Texte —
++++++++++
Avant d'être désignée
par ses détracteurs
comme l'une des personnes
les plus dangereuses d'Amérique,
une jeune fille du nom
d'Emma Goldman
se trouvait à un
spectacle de danse.
Bien qu'étant une activiste politique
participant à l'événement pour
rallier du soutien à sa cause
elle aimait aussi
la danse,
si bien que l'un de ses alliés
la prit à part
pour critiquer son caractère frivole
et son manque de dignité.
Après tout, une activiste sérieuse
devrait-elle se montrer
s'amusant autant ?
Furieuse contre cette
interruption,
Goldman dit au jeune homme
de s'occuper de ses affaires,
car la liberté pour laquelle
elle se battait
ne consistait pas à "s'empêcher
de vivre ou d'être heureux"
Au contraire, elle disait
lutter pour
"la liberté,
le droit de s'exprimer
pour chacun
et pour tous, de jouir
de belles choses".
Pour Goldman, une révolution sans danse
n'en valait pas la peine.
Elle était née en 1869 de parents juifs
dans l'empire Russe,
élevée par une mère distante
et un père brutal
qui essaya de la marier
de force à 15 ans.
++++++++++
Action requise A —
Recopiez à l'identique, s'il vous plaît, les lignes de la liste ci-dessous qui commencent à celle contenant "at (344, 14)." et se terminent à celle contenant "Describe the element at coordinates (1675, 715)", ces deux lignes incluses.

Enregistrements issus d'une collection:
++++++++++
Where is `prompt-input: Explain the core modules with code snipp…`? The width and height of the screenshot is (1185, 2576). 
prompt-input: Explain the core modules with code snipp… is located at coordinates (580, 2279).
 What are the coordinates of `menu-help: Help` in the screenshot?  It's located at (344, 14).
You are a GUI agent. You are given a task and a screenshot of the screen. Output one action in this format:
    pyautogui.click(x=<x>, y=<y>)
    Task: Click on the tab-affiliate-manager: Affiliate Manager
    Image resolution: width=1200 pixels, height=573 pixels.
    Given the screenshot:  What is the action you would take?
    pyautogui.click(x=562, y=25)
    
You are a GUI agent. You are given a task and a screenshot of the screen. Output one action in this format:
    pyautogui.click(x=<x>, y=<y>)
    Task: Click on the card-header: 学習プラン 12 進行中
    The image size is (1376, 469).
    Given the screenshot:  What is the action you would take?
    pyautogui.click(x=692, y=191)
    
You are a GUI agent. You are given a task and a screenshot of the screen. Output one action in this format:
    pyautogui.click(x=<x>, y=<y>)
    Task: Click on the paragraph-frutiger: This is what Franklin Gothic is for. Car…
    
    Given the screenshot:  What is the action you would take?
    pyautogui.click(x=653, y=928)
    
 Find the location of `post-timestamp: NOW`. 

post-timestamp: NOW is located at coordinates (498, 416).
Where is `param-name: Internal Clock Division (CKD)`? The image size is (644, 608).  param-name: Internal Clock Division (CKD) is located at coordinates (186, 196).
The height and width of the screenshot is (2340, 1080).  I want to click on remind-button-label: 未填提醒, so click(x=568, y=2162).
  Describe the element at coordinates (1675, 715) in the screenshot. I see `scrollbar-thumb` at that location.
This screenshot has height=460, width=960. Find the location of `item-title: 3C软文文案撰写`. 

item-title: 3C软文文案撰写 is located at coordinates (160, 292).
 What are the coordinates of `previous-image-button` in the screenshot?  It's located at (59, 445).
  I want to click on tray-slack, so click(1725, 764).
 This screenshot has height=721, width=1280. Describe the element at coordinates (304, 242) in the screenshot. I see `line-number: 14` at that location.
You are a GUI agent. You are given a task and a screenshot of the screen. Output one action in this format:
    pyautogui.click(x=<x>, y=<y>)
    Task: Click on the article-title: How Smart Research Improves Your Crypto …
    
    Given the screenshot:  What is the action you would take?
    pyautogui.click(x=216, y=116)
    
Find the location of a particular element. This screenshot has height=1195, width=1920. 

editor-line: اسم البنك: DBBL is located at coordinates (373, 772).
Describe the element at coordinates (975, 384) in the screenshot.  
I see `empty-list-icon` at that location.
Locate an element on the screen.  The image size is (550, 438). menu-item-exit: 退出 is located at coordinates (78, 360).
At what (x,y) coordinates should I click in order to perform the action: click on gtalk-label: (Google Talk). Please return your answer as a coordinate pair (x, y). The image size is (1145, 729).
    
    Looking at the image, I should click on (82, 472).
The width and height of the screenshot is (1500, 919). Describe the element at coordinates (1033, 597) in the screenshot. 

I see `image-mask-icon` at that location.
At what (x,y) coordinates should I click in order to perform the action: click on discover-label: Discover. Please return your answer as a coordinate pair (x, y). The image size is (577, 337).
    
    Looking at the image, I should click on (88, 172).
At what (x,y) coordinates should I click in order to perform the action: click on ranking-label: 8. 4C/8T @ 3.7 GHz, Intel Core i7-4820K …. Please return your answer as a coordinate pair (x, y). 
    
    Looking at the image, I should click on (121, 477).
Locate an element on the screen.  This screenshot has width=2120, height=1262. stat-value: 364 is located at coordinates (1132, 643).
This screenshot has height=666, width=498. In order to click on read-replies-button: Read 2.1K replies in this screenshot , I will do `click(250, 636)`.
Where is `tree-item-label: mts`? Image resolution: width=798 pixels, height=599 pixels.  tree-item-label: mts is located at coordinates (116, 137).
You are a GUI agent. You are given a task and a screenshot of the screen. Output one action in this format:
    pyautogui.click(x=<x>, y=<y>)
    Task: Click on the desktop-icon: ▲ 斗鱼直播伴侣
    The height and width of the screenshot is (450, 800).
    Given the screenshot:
++++++++++
Action requise B —
Traduisez en anglais cette phrase du texte sur Emma Goldman : « Pour Goldman, une révolution sans danse n'en valait pas la peine. »

Résultat obtenu A —
 What are the coordinates of `menu-help: Help` in the screenshot?  It's located at (344, 14).
You are a GUI agent. You are given a task and a screenshot of the screen. Output one action in this format:
    pyautogui.click(x=<x>, y=<y>)
    Task: Click on the tab-affiliate-manager: Affiliate Manager
    Image resolution: width=1200 pixels, height=573 pixels.
    Given the screenshot:  What is the action you would take?
    pyautogui.click(x=562, y=25)
    
You are a GUI agent. You are given a task and a screenshot of the screen. Output one action in this format:
    pyautogui.click(x=<x>, y=<y>)
    Task: Click on the card-header: 学習プラン 12 進行中
    The image size is (1376, 469).
    Given the screenshot:  What is the action you would take?
    pyautogui.click(x=692, y=191)
    
You are a GUI agent. You are given a task and a screenshot of the screen. Output one action in this format:
    pyautogui.click(x=<x>, y=<y>)
    Task: Click on the paragraph-frutiger: This is what Franklin Gothic is for. Car…
    
    Given the screenshot:  What is the action you would take?
    pyautogui.click(x=653, y=928)
    
 Find the location of `post-timestamp: NOW`. 

post-timestamp: NOW is located at coordinates (498, 416).
Where is `param-name: Internal Clock Division (CKD)`? The image size is (644, 608).  param-name: Internal Clock Division (CKD) is located at coordinates (186, 196).
The height and width of the screenshot is (2340, 1080).  I want to click on remind-button-label: 未填提醒, so click(x=568, y=2162).
  Describe the element at coordinates (1675, 715) in the screenshot. I see `scrollbar-thumb` at that location.

Résultat obtenu B —
For Goldman, a revolution without dancing was not worth it.